Jour 52, 12/11/07
La nuit a été salvatrice. On prend un petit déj de rois, avant de reprendre la route. Le temps est radieux. On admire la magnifique palmeraie de Tineghir, la plus grande du Maroc. Nous voici à nouveau en plein désert, en direction de Ouarzazate. On passe par Boumalne Dadès, point de départ de la vallée du Dadès. On ne bifurque pas vers les gorges du même nom, par peur d’affronter des côtes trop difficiles. On longe la vallée, ornée d’une grande palmeraie, qui déverse sa verdure au milieu d’un désert ocre. On traverse des parcelles à la terre noire et grasse, semées d’arbres et de cultures de toutes sortes. Puis on s’immerge à nouveau dans un désert de cailloux sans vie apparente. Au milieu de cette solitude, un cycliste apparaît, venant de face, chargé comme une mule. Je m’arrête pour le regarder passer, en attendant les gars. Il s’arrête également, on se salue, puis on fait connaissance. Ce grand gaillard de deux mètres est néerlandais et s’appelle Aad Ham. Il dit avoir déjà parcouru 135 000 kilomètres en vélo, à travers le monde entier. Il nous montre des coupures de presse à son sujet. Âgé d’une cinquantaine d’année, il semble marqué physiquement et psychologiquement. Il affirme voyager à vélo depuis 25 ans, dont 11 non-stop, après avoir rencontré de graves soucis de santé. On lui dit au revoir en lui souhaitant bon courage, étourdis d’admiration et de respect.
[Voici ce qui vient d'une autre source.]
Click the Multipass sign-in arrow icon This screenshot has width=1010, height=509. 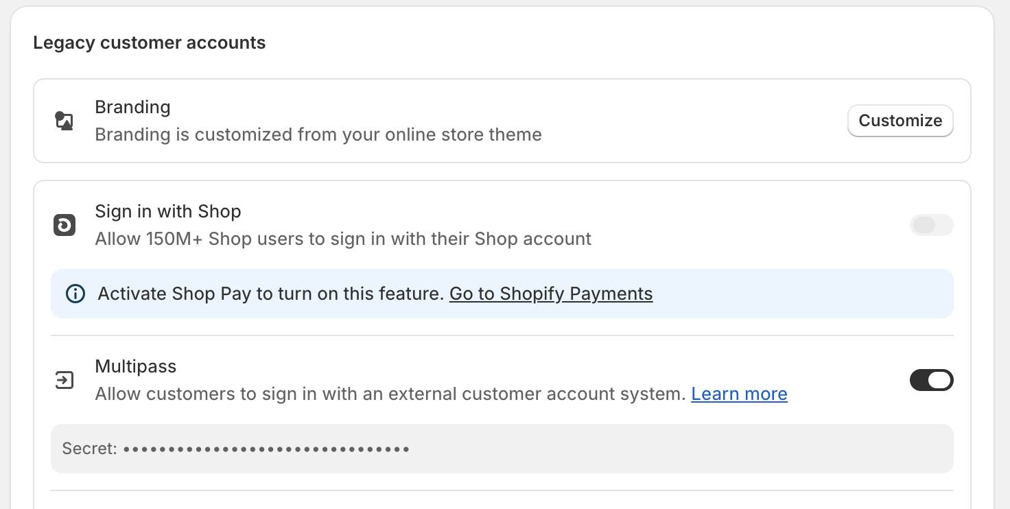(64, 380)

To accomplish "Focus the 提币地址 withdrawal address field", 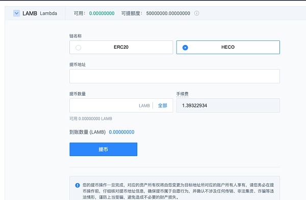I will click(x=174, y=76).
On s’arrête manger à Skoura, une autre palmeraie, sans s’attarder. Une brume d’altitude filtre les rayons du soleil et affecte la visibilité. A notre gauche, deux énormes kasbahs trônent au sommet d’une colline. Nous arrivons à Ouarzazate. On entre dans la ville, à la recherche du camping municipal. On traverse un grand souk, noir de monde, où l’on s’arrête pour acheter un chargeur de portable, le nôtre étant défectueux. On atteint le camping, où nous sommes accueillis par un jeune Marocain à l’allure moderne et un brin frimeur. Au fond du camping, on aperçoit une petite moto rouge, posée contre le mur. David… Selon les occupants baba-cool d’un ancien car aménagé, il serait en ville, en train de faire réparer son carburateur. David arrive, on est content de se revoir. On lui raconte Er-Rachidia, il nous raconte Merzouga et l’inoubliable coucher de soleil sur les dunes. Le soir, on va au cyber, puis on se rend dans le bar d’un complexe hôtelier plutôt chic, situé derrière le camping. Il n’y a que des Marocains dans le bar, visiblement issus d’une catégorie plutôt aisée. Les filles sont dévoilées et tout le monde boit de la bière. Des musiciens jouent sur une petite scène, accompagnés par quatre danseuses dodues au ventre découvert. On rentre se coucher au camping. Demain, au programme : franchir le Haut Atlas, en direction de Marrakech. Rien que ça…
Distance parcourue : 164 km










2 Commentaires to “On longe la vallée du Dadès, direction Ouarzazate”
21 novembre 2007
C’est marrant comme la chaleur de vos récits en descente dans le grand sud a réussi à faire remonter le thermomètre en France ; on est passés de -7 à +12 le matin, en 3 jours !!!
Les cyclos “fous” qui tournent des années autour du monde sont plus nombreux qu’on le croit ! Il y a Hans qui tourne depuis 35 ans… Daisuke depis 10… Vous pouvez les rencontrer et tout savoir sur eux (nous) au Festival du Voyage à Vélo, organisé par CCI : http://www.cci.asso.fr/
21 novembre 2007
De magnifiques paysages et des danseuses du ventre! Vous êtes gâtés les gars! Ca avance ça avance et nous voilà de plus en plus dépaysés! Quel bonheur après une journée sous la pluie et le froid… encore une bonne continuation!